Счастливое чувство всемогущества, полной раскрепощенности не оставляло Андрея, и оно требовало выхода в движении, в разговорах, во внезапных грандиозных планах. Он не мог ждать и вытащил Аллу в чем была, не дав причесаться и вымыть посуду.
— Ну, значит, куда… Сюда, на канал, мы всегда успеем бросить свежий взгляд, а пока пусть бродят тени… Сенная нашему великому писателю не должна нравиться: слишком прямоугольная. Ленинградские площади должны быть с закруглением. Или построить что-нибудь закругляющее?
— Это уже получится архитектурный взгляд.
— Обязательно нужно придираться! Ну пусть архитектурный… А писатель, думаешь, списывает только то, что есть, а по-своему изменить не хочет?.. Ну пусть архитектурный. Вот Фонтанка: ну явно же не хватает зелени! Нужно, чтобы дома расступились немного. Вот говорят: охранная зона — весь центр целиком! А что охранять? Начало двадцатого века? Самый пошлый период — все эти дома доходные! Должны это чувствовать герои того нашего писателя? Пожалуйста тебе: Росси хотел замкнуть всю площадь перед Чернышевым мостом, а вышло наполовину. Вот этот бы доходный дом снести и достроить по проекту Росси, чтобы симметрично с типографией Володарского. Представляешь, Кунья, роман… Ну пусть роман про архитектора: как он очищает центр Ленинграда от всей этой купеческой пошлости!.. Слушай, Кунья, вот идея — не дожидаясь романа: «Мой Ленинград»! Мой, а не Блока или Достоевского. Как ты говоришь: сделать серию. Что хочу — оставляю как в натуре, а что хочу — убираю, и на освободившихся местах помещаю то, что я вижу!

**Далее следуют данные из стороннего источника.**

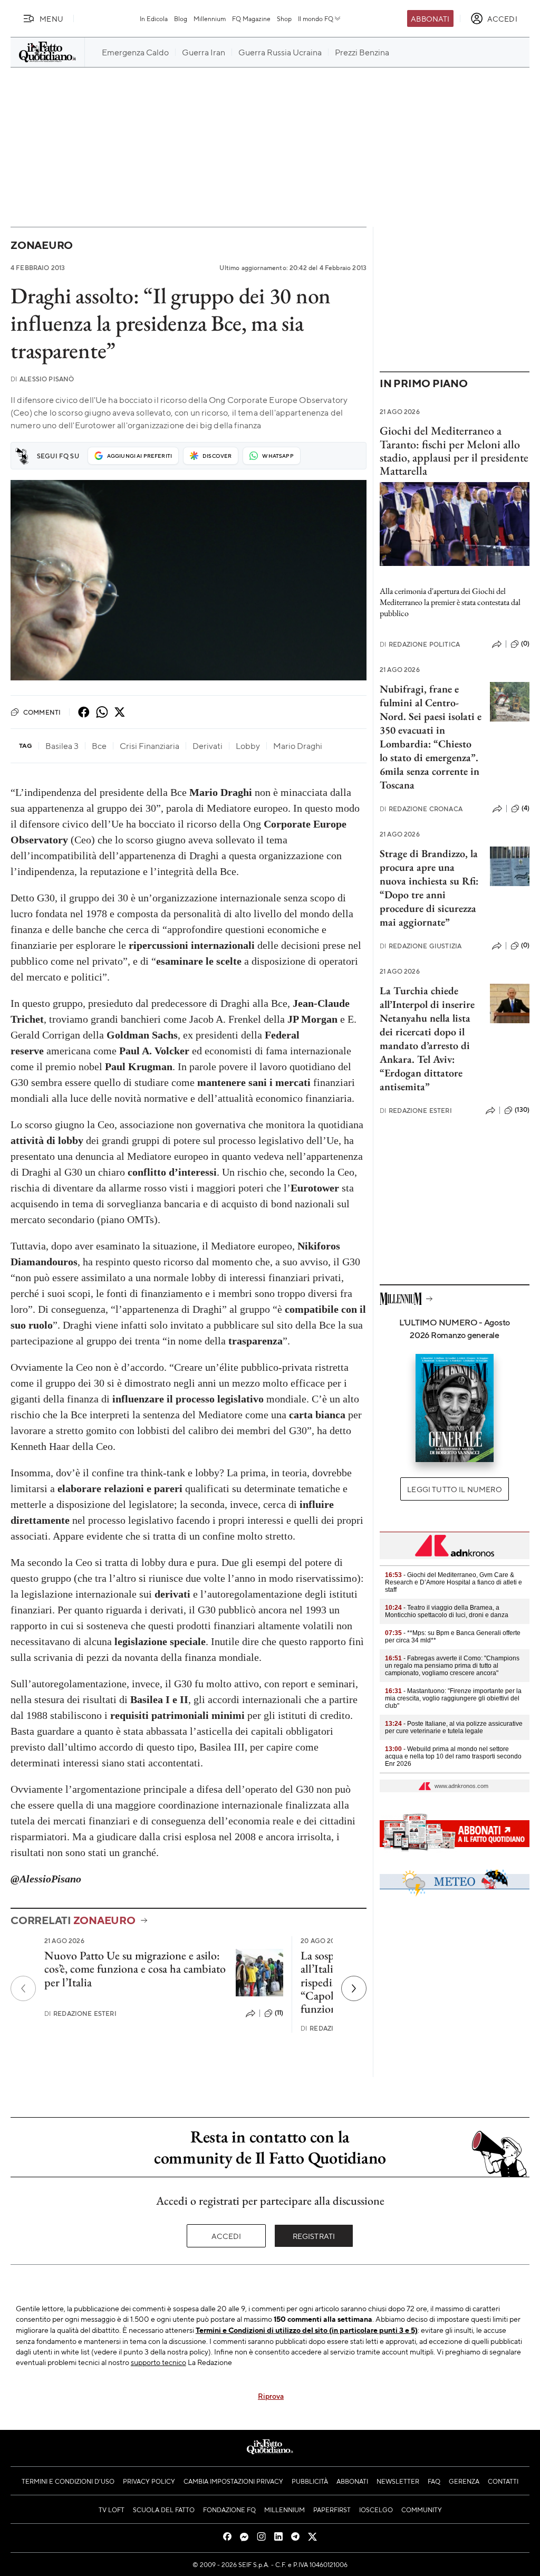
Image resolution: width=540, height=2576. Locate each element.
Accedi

— У тебя, Андрофей, идеи сегодня: то потолок расписывать, то весь центр перестраивать.
— Все нужно! Нет, серьезно: почему я должен писать этот дом, если он мне не нравится? Естественное же дело: на его месте написать другой!
— Что нам стоит дом построить: нарисуем — будем жить.

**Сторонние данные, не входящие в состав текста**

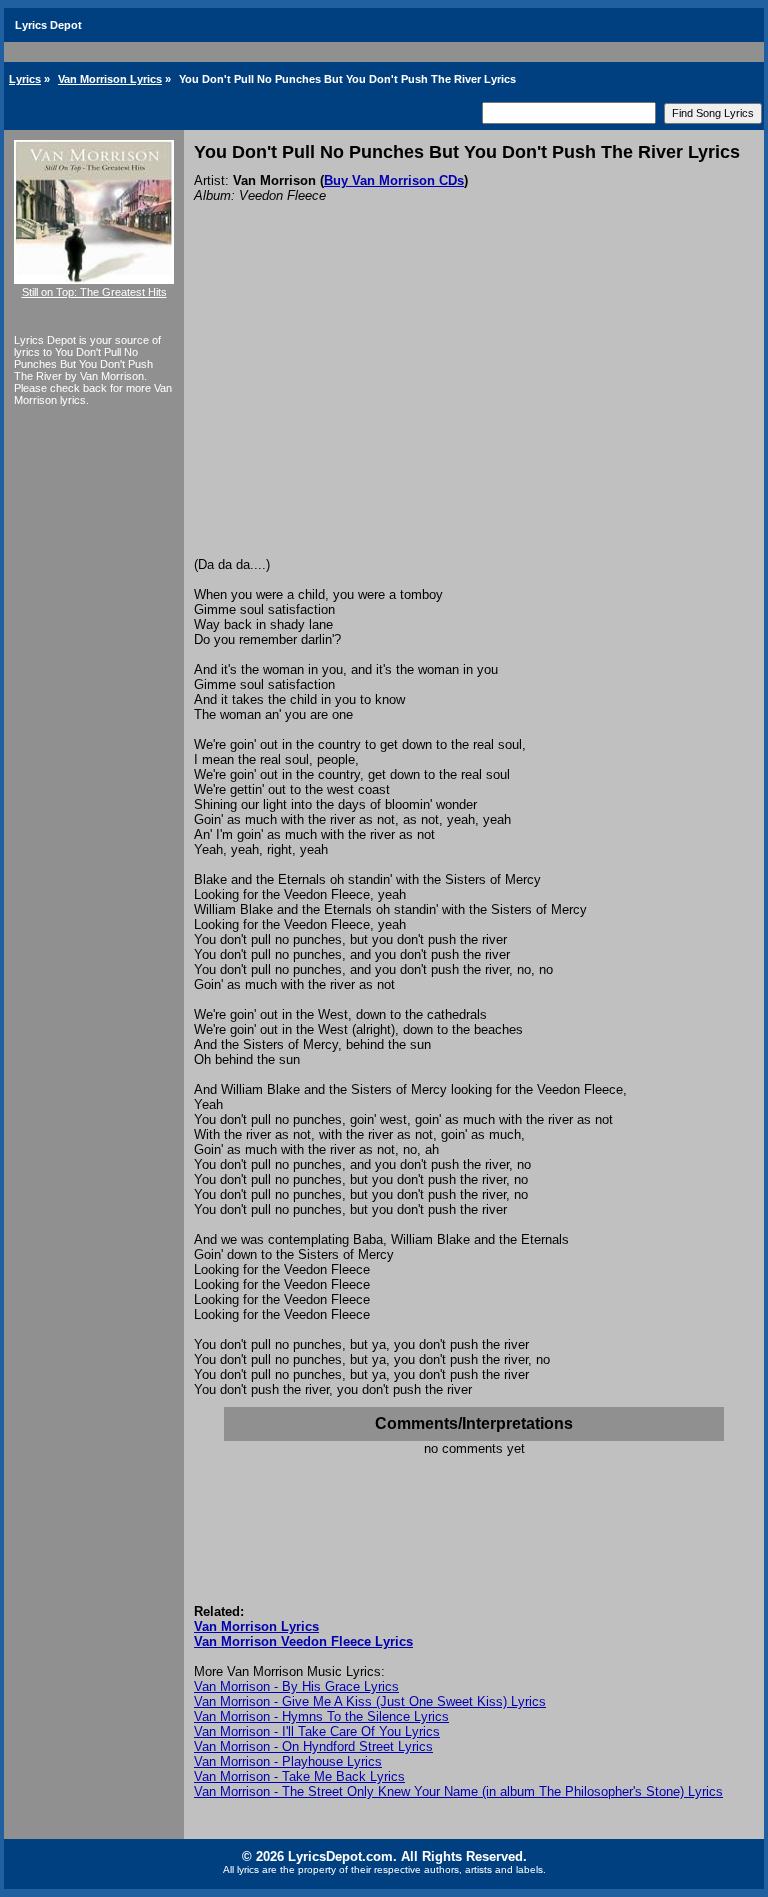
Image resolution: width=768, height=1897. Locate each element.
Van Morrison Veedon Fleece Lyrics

— Само собой. С этого все и начинается: с желания. А знаешь, что такое искусство? Осуществление желаний!
— Нет, все-таки ты, наверное, чего-то выпил. Странно, запаха совсем нет.
Андрей не стал повторяться про стандартное мышление. Вместо этого громко продекламировал — так что какое-то чинное встречное семейство удивленно сделало равнение налево, а нахальный толстый мальчик покрутил у виска — да плевать на толстых мальчиков:
— «Я царь, я раб, я червь, я бог!»
— Погоди-погоди, что-то знакомое…
— Что-то знакомое! Да Державин же! Пиит! Однофамилец, Кунья, или даже предок. И нечего улыбаться: почему не может быть предок? В каком-то колене все люди родственники. Ну неважно. Так, понимаешь, я с тем Державиным согласен: бог — тоже! Не меньше чем на четверть я — бог! А может, и больше!
— Ой уж! Есть одна мания — специально для таких богов.
Многое можно было сказать на это: про пророка в своем отечестве, про то, что великие люди не из особого теста сделаны, а из той же плоти, только они дерзают, смеют… Но Андрей громко рассмеялся, не заботясь, что подумают прохожие:
— Кунья, знаешь, почему Наполеон не терпел холостых маршалов? Потому что жены не давали маршалам стать императорами. Наполеон знал жен!
Алла все-таки обиделась наконец:
— Нечего тогда было жениться, если ты такой начитанный.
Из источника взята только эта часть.